→ DATA RECORDS:
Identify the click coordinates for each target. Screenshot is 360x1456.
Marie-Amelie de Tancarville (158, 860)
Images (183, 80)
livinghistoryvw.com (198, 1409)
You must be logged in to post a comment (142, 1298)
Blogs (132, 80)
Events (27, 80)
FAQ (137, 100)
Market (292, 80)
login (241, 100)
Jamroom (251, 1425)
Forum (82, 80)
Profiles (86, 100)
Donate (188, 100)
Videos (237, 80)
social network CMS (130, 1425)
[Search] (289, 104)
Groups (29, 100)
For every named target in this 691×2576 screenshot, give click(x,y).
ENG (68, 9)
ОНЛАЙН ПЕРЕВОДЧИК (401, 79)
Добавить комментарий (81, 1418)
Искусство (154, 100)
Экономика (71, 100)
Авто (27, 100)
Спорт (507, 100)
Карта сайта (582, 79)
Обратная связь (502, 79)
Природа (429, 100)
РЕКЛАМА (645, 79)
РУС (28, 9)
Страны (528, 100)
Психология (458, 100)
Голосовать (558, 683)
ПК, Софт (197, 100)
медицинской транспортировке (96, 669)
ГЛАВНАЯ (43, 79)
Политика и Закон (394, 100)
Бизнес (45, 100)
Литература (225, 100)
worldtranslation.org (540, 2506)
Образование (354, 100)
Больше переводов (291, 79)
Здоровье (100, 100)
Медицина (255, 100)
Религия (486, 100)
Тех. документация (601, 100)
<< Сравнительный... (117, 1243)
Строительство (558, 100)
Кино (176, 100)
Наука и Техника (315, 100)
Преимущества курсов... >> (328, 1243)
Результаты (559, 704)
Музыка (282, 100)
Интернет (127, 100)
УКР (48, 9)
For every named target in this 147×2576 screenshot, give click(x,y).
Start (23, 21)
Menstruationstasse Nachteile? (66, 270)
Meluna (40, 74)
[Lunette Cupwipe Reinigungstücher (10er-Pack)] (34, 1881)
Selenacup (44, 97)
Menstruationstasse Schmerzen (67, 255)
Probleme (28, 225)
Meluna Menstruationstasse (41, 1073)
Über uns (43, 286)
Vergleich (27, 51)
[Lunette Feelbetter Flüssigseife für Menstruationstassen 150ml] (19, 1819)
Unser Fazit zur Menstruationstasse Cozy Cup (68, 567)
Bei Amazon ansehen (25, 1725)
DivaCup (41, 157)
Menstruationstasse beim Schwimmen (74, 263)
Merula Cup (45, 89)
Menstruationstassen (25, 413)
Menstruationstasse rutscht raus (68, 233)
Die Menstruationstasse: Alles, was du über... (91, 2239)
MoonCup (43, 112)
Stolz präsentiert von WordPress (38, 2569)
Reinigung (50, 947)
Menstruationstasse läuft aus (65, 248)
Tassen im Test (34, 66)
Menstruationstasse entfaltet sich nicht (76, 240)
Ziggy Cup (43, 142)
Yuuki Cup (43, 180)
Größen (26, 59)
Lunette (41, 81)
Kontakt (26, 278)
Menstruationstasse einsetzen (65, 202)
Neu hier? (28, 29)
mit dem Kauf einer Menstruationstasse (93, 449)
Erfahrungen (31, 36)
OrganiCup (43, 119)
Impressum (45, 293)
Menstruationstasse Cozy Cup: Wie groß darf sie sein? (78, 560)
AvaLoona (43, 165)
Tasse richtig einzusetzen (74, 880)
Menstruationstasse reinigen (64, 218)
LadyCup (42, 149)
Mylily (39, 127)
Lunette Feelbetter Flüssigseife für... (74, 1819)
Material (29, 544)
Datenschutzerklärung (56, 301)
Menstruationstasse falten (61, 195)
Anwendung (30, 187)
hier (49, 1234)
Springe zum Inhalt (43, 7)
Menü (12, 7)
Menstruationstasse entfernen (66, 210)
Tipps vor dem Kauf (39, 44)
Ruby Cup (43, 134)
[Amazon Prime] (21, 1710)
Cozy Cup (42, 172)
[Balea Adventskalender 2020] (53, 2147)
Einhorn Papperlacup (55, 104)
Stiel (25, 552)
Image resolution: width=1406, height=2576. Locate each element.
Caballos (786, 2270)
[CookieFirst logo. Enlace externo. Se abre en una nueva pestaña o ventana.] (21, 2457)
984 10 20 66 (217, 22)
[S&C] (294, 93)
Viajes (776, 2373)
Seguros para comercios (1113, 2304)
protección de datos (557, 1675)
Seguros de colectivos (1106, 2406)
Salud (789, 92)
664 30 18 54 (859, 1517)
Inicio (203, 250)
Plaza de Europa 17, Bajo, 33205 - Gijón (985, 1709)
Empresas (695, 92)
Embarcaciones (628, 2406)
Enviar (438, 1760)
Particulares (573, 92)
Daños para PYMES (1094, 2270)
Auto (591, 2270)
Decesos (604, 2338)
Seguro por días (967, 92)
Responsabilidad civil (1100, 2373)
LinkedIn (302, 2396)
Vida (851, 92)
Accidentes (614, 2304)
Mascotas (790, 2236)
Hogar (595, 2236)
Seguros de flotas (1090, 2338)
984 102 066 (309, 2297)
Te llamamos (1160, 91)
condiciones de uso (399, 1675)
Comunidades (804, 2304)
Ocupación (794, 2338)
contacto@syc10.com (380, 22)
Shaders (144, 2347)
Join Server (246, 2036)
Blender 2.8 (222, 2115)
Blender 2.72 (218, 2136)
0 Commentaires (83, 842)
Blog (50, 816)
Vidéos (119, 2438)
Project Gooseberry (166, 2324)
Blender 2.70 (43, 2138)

→ EXERCISE DETAILS: Write out every line of the entries that holds the word "named".

→ REPLY:
For every named target in this 691×2576 screenshot, give click(x,y).
For every named target in this 147×2576 screenshot, give click(x,y).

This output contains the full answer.